没有一个戴上手铐走进监狱的叛变者不是连我也和他铐在一起在他身旁走着,
(我比不上那里那快活的人,而是更像那个沉默的人,我抽搐着的唇边挂着汗珠。)
没有一个小青年因盗窃罪被捕而不是连带我也走上前去受审判并被定了罪。
没有一个患霍乱的在躺着咽他最后一口气时不是有我也躺着咽最后的一口,
我面如土色,肌肉扭曲,人们从我的身边走开。
有所求的人们借托我的形体,我则借托他们的形体,
我拿着帽子伸出手来,脸上含羞,坐着乞讨。
Section 37
You laggards there on guard! look to your
arms!
In at the conquer'd doors they crowd!
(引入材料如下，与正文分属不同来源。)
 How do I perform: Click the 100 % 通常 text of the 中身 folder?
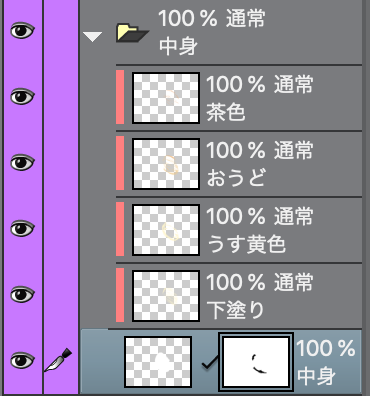point(212,18)
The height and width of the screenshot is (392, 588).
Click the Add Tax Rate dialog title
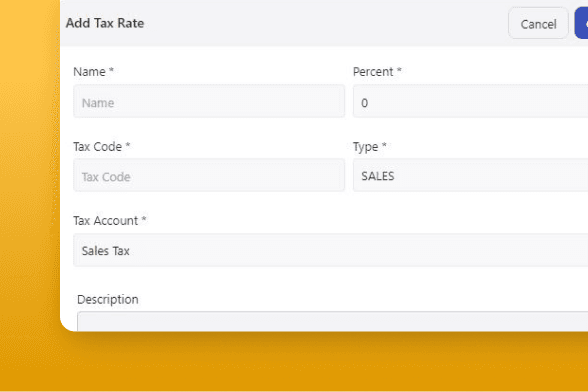click(105, 23)
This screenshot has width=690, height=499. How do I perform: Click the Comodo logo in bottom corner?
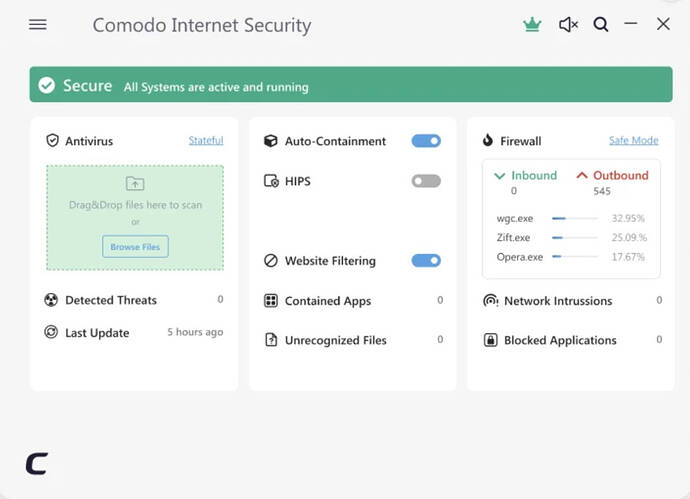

I am
possess'd!
Embody all presences outlaw'd or suffering,
See myself in prison shaped like another man,
And feel the dull unintermitted pain.
For me the keepers of convicts shoulder their
carbines and keep watch,
It is I let out in the morning and barr'd at
night.
Not a mutineer walks handcuff'd to jail but I am
handcuff'd to him and walk by
his side,
(I am less the jolly one there, and more the silent
one with sweat on my
twitching lips.)
Not a youngster is taken for larceny but I go up
too, and am tried and
sentenced.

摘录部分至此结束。